■ **YOUR INSTRUCTIONS**
Copy out the records below, swapping every "icon" for "button" and keeping all else unchanged. Leave the pictures out.

— Begin —

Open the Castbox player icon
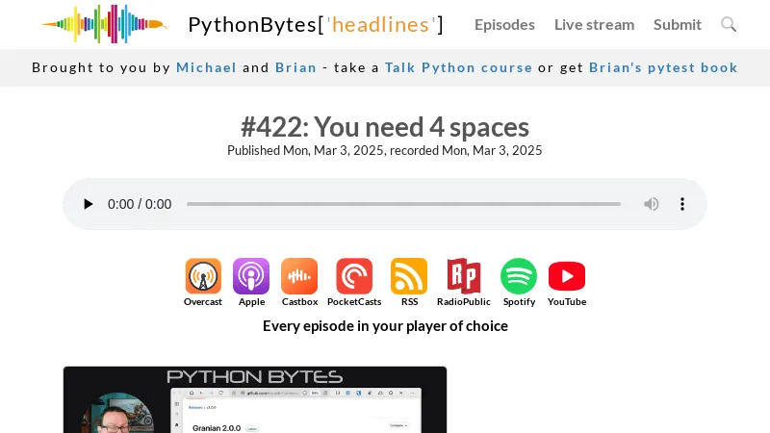The height and width of the screenshot is (433, 770). pyautogui.click(x=299, y=277)
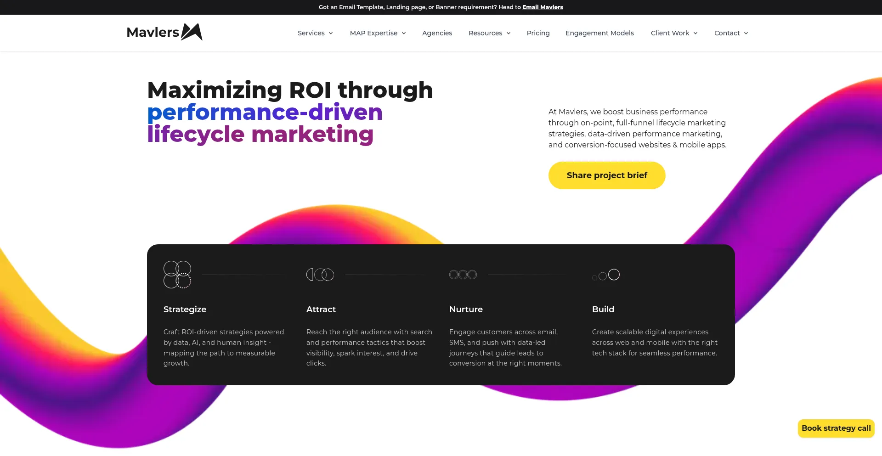Select Engagement Models in navigation

point(599,33)
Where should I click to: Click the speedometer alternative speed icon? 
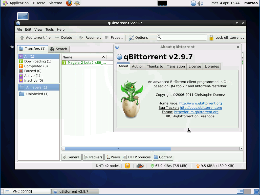pyautogui.click(x=140, y=166)
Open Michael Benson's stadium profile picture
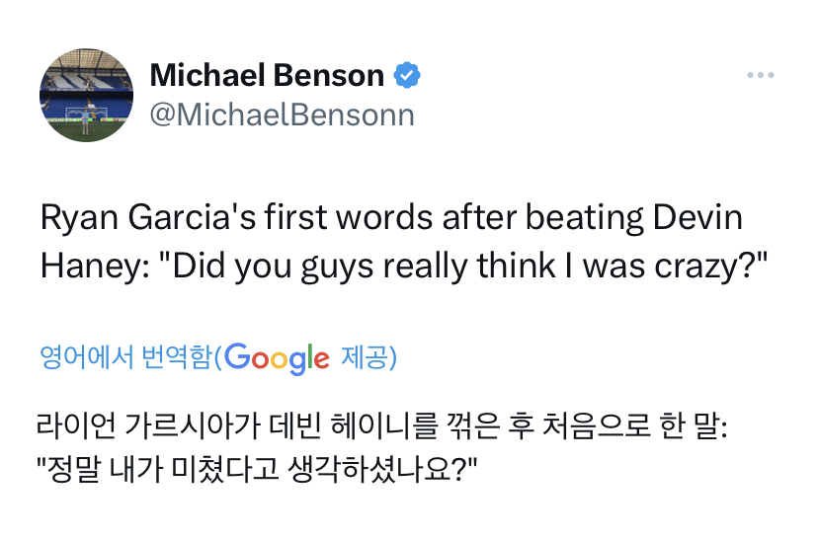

— End —

■ **RESULT**
Open the Castbox player button
The height and width of the screenshot is (433, 770). pyautogui.click(x=299, y=277)
Select Engagement Models in navigation

point(599,33)
Where should I click to: Click the speedometer alternative speed button? 
pyautogui.click(x=140, y=166)
Open Michael Benson's stadium profile picture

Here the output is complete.